SELECTED TEXT »
• • • • •

Perform standard imports
With flaxmodels
installed, let's import the standard libraries used in this article.
import wget # pip install wget
import zipfile
import torch
from torch.utils.data import DataLoader
import os
from PIL import Image
from torchvision import transforms
from torch.utils.data import Dataset
import numpy as np
import pandas as pd
import matplotlib.pyplot as plt
%matplotlib inline
# ignore harmless warnings
import warnings
warnings.filterwarnings("ignore")
import jax
from jax import numpy as jnp
import flax
from flax import linen as nn
from flax.training import train_state
import optax
import time
from tqdm.notebook import tqdm
import math
from flax import jax_utils
Download dataset
We will train the ResNet model to predict two classes from the cats and dogs dataset. Download and extract the cat and dog images.

• • • • •

TASKS TO CARRY OUT »
A – List every name that the Flax ResNet tutorial imports from the flax package, counting the package itself.
B – Pick up the Flax ResNet tutorial after its last sentence and continue writing it.

GIVEN INFORMATION »
• • • • •

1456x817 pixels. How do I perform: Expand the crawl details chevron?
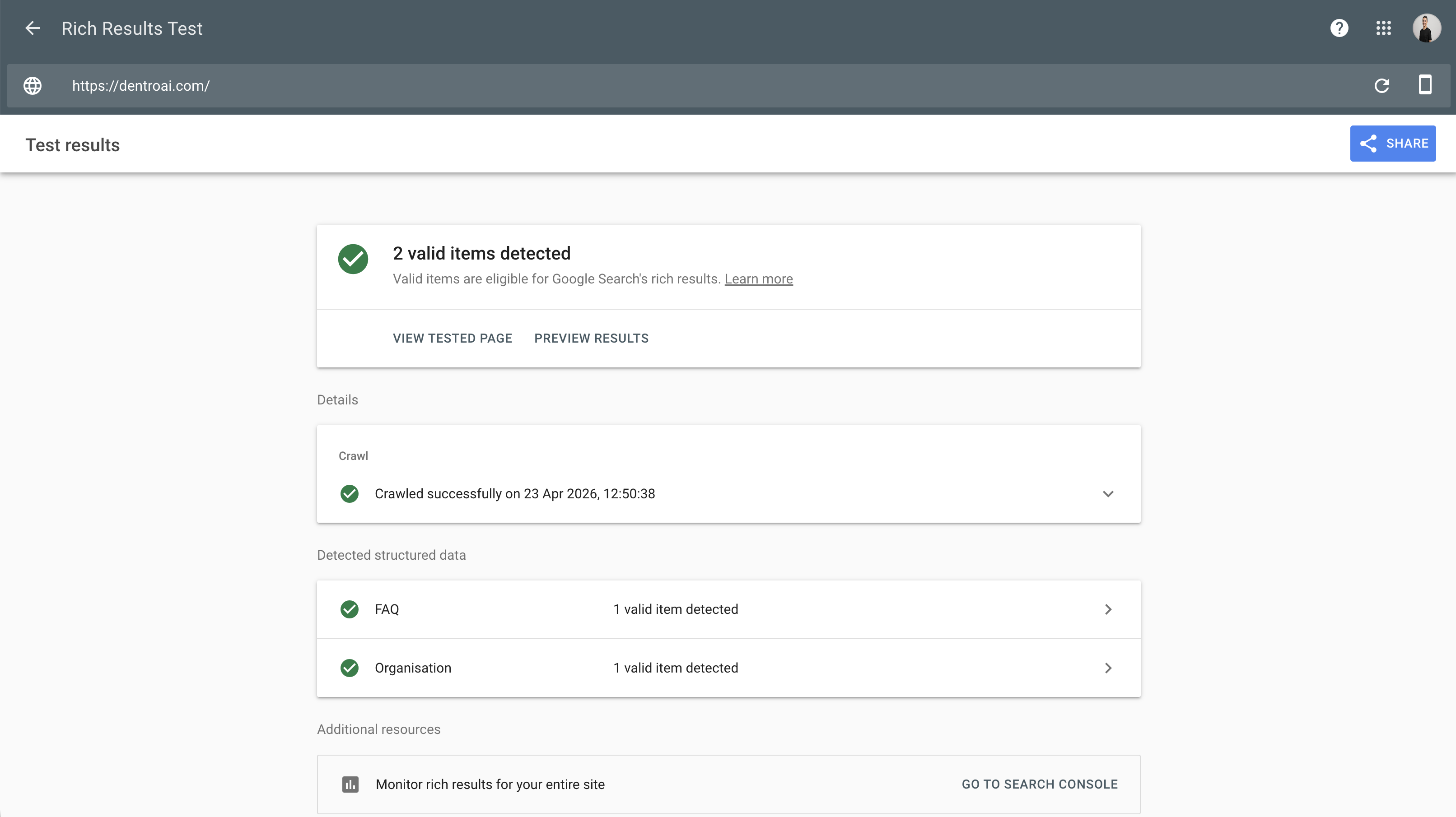tap(1107, 494)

• • • • •

EXERCISE ANSWERS »
A –
- flax
- linen (as nn)
- train_state (from flax.training)
- jax_utils

B –
wget.download("https://ml.machinelearningnuggets.com/train.zip")
with zipfile.ZipFile('train.zip', 'r') as zip_ref:
zip_ref.extractall('.')
Loading dataset in Flax
Since JAX and Flax don't ship with any data loaders, we use data loading utilities from PyTorch or TensorFlow. When using PyTorch, we start by creating a dataset class.
class CatsDogsDataset(Dataset):
def __init__(self, root_dir, annotation_file, transform=None):
self.root_dir = root_dir
self.annotations = pd.read_csv(annotation_file)
self.transform = transform
def __len__(self):
return len(self.annotations)
def __getitem__(self, index):
img_id = self.annotations.iloc[index, 0]
img = Image.open(os.path.join(self.root_dir, img_id)).convert("RGB")
y_label = torch.tensor(float(self.annotations.iloc[index, 1]))
if self.transform is not None:
img = self.transform(img)
return (img, y_label)
👉 Check our How to load datasets in JAX with TensorFlow tutorial.
Next, create a Pandas DataFrame containing the image paths and labels.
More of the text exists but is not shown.